### Your instructions:
Render the material as a two-column CSV with the columns request and answer. Include everything from the line containing "This screenshot has width=1393, height=651." down to the end of the material. Give one row per request, put its text and its answer each in a single quoted field with line breaks replaced by spaces, and leave the pictures out.

··········

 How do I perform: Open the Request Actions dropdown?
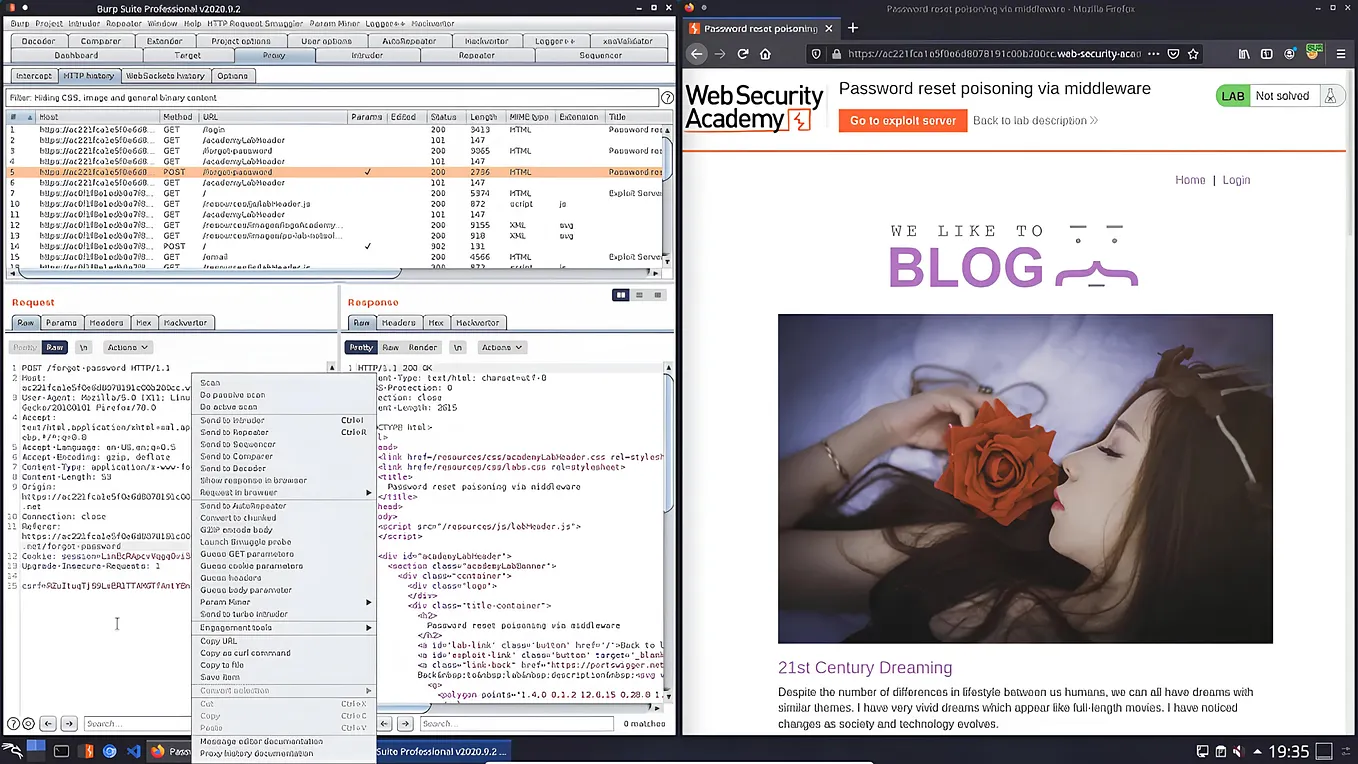point(127,347)
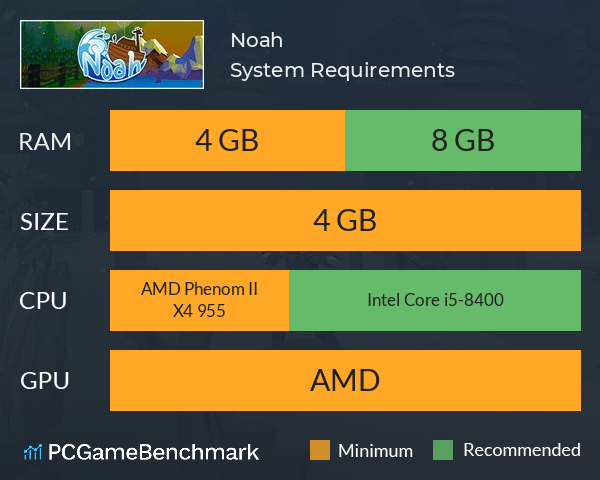Click the CPU row label
The image size is (600, 480).
click(43, 301)
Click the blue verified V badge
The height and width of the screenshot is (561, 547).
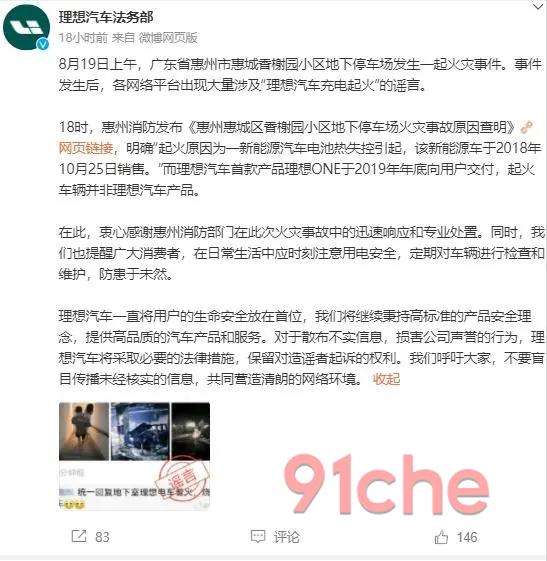click(43, 44)
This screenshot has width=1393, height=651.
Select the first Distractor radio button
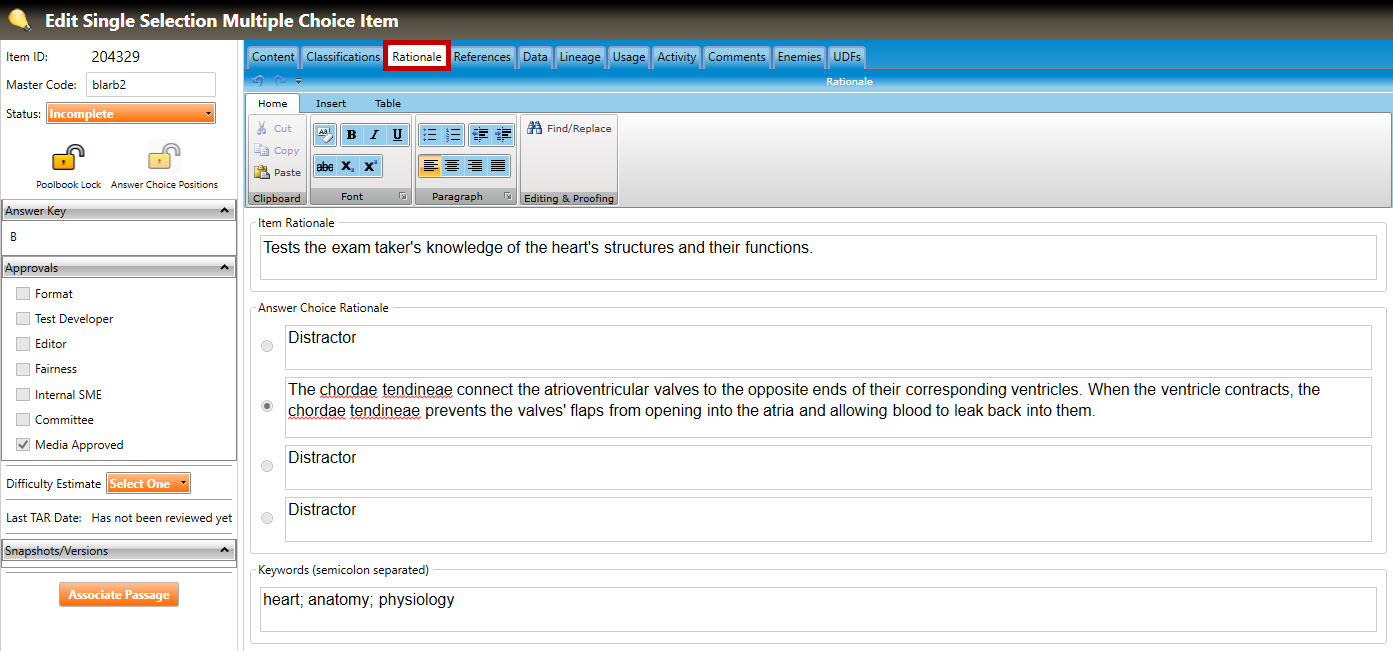[x=267, y=346]
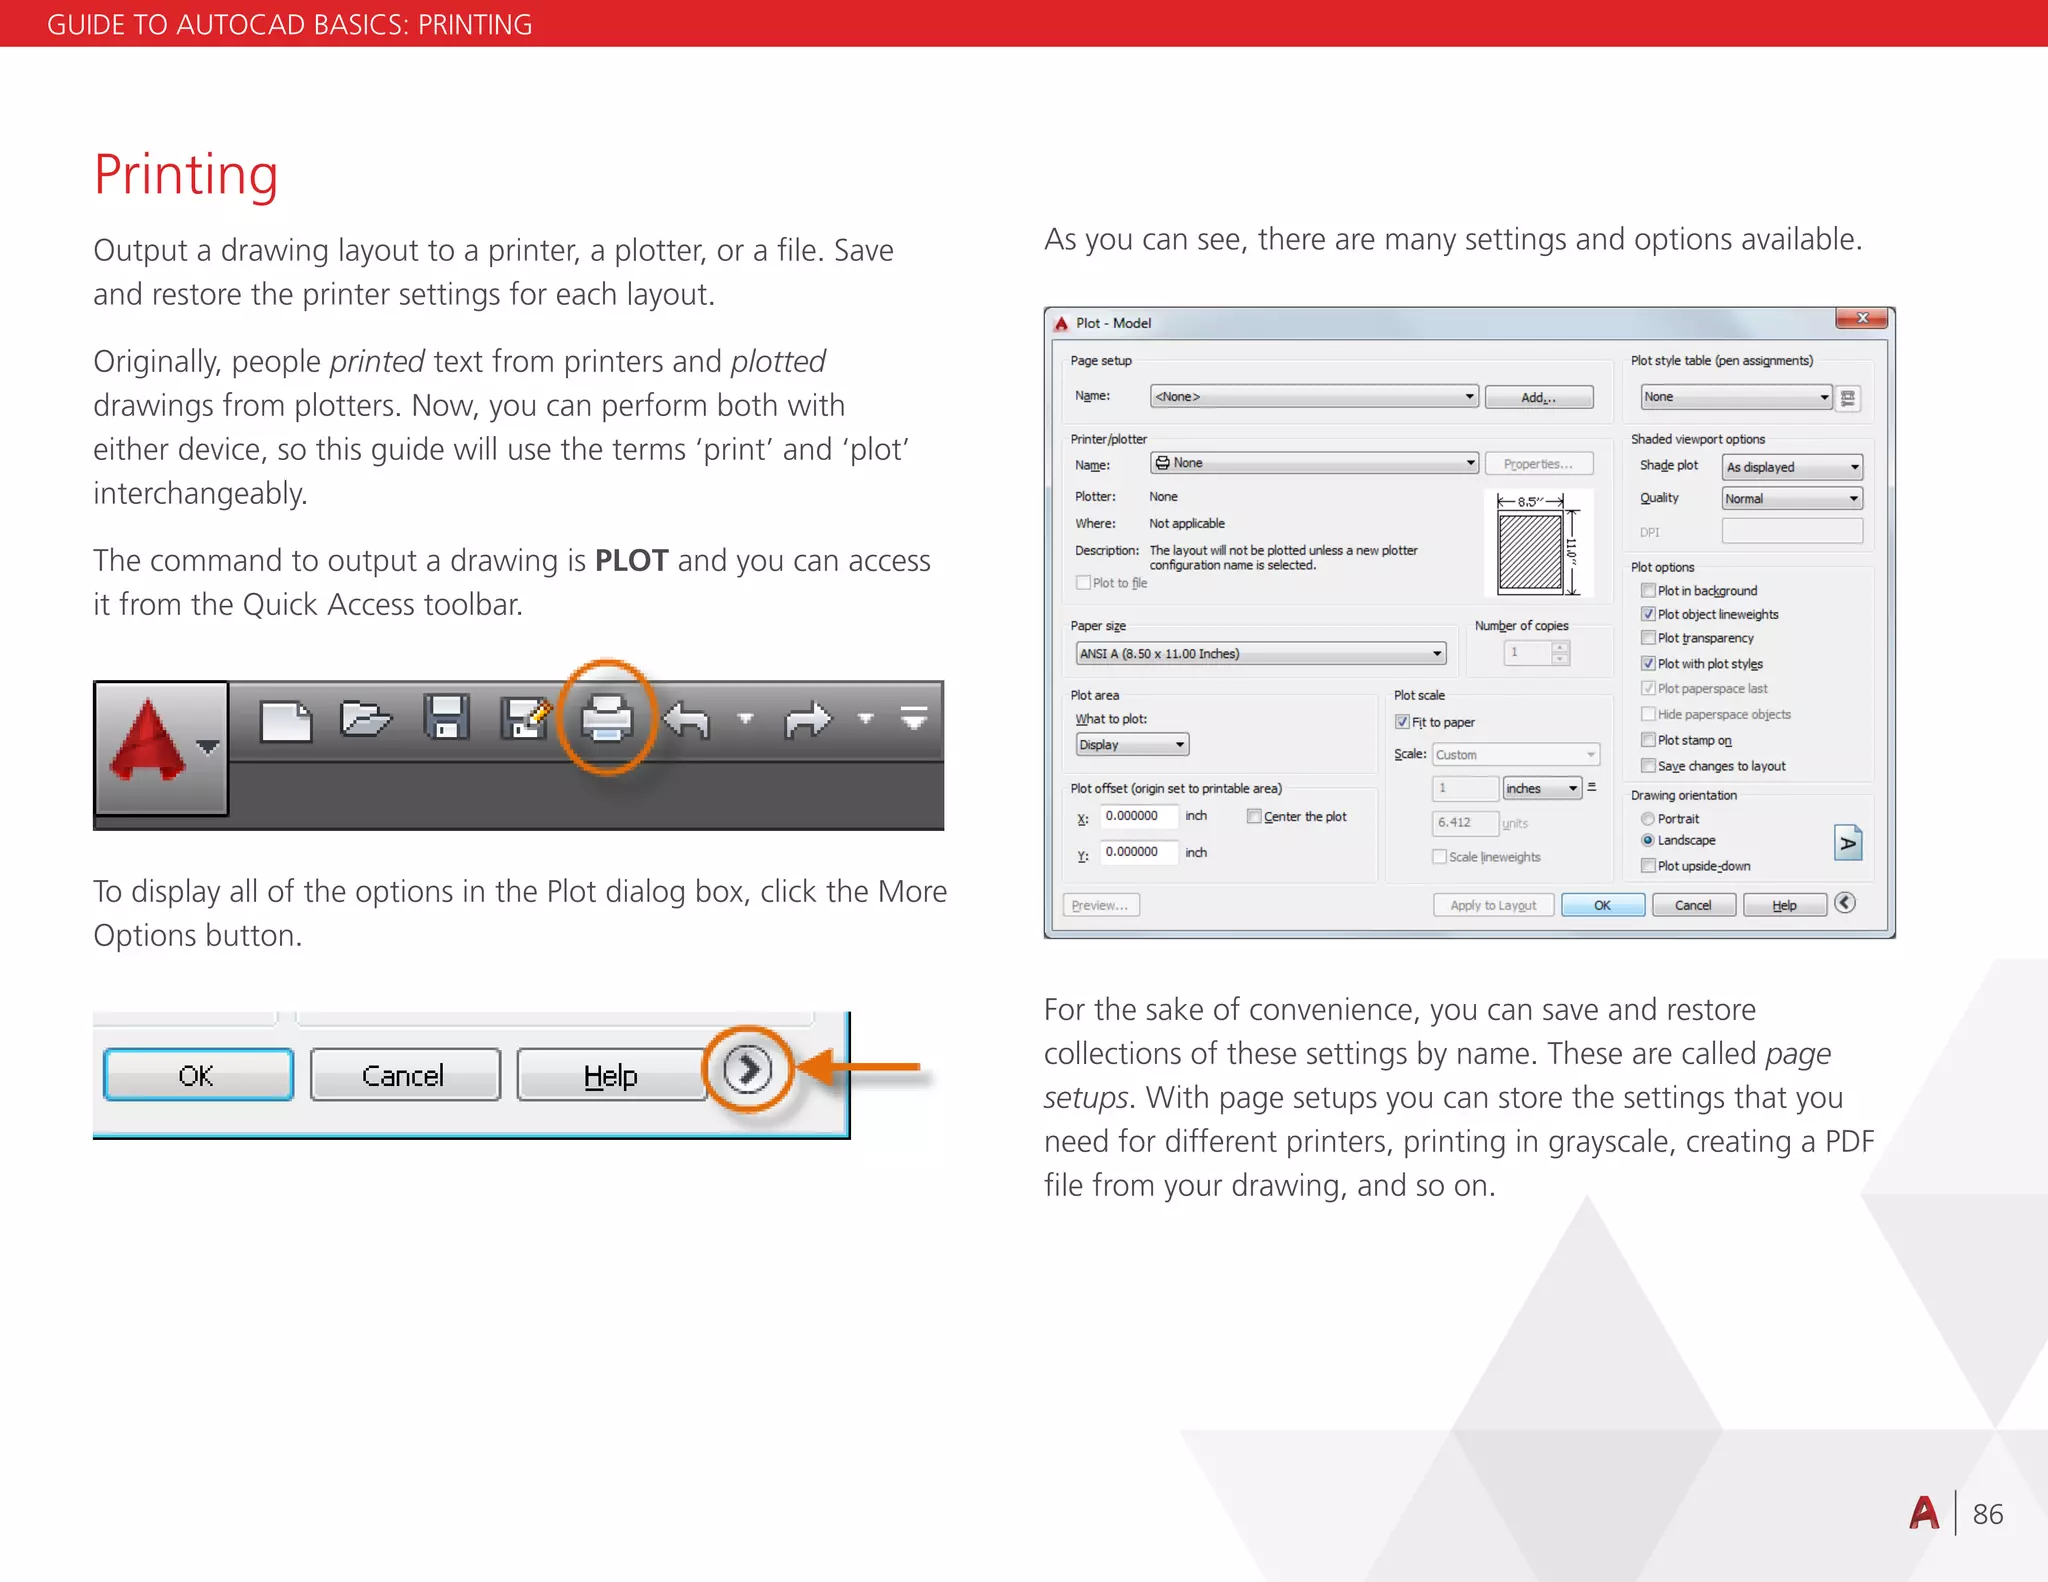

··········

### Solution for this task:
request,answer
"This screenshot has width=1393, height=651. Select the first Distractor radio button","[x=267, y=346]"